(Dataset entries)
++++

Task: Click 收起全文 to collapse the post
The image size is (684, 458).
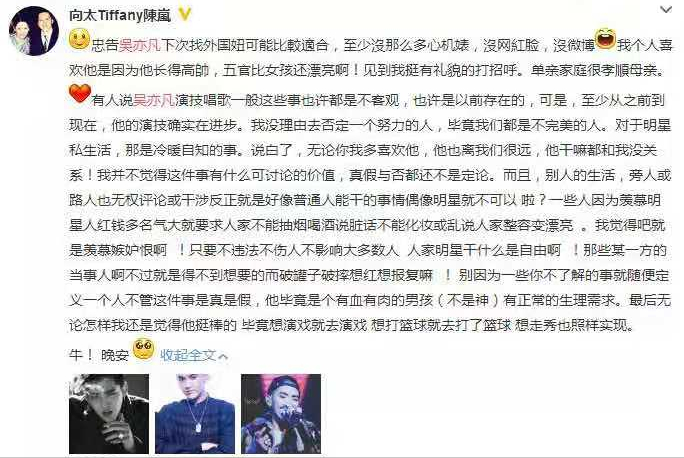Action: (x=188, y=355)
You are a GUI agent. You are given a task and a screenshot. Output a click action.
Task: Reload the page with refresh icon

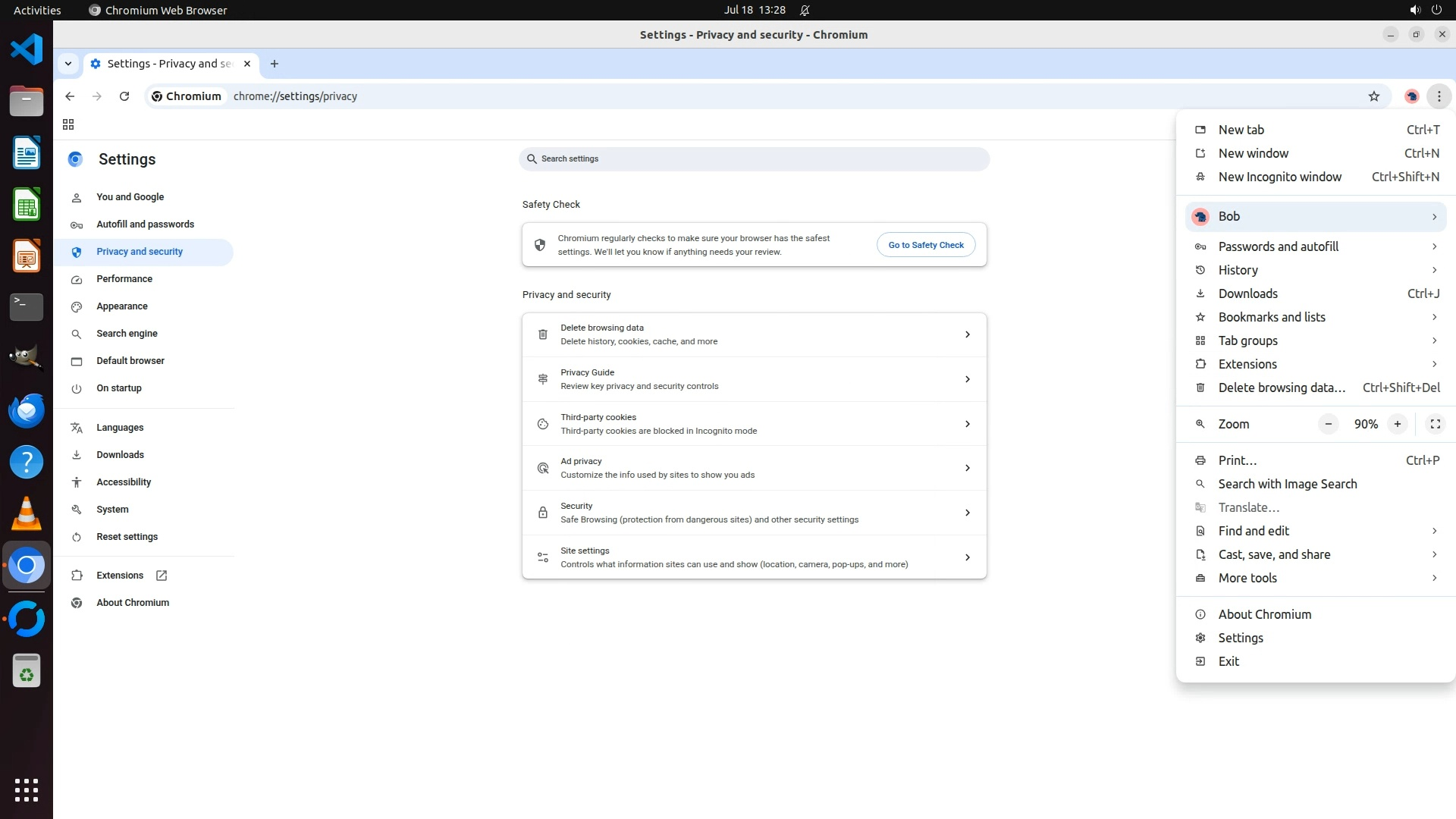point(124,96)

++++

Return every line of the records above without any alteration, leaving out the pictures.

Task: Click 收起全文 to collapse the post
The image size is (684, 458).
Action: (x=188, y=355)
You are a GUI agent. You are given a task and a screenshot. Output a click action.
Task: Reload the page with refresh icon

point(124,96)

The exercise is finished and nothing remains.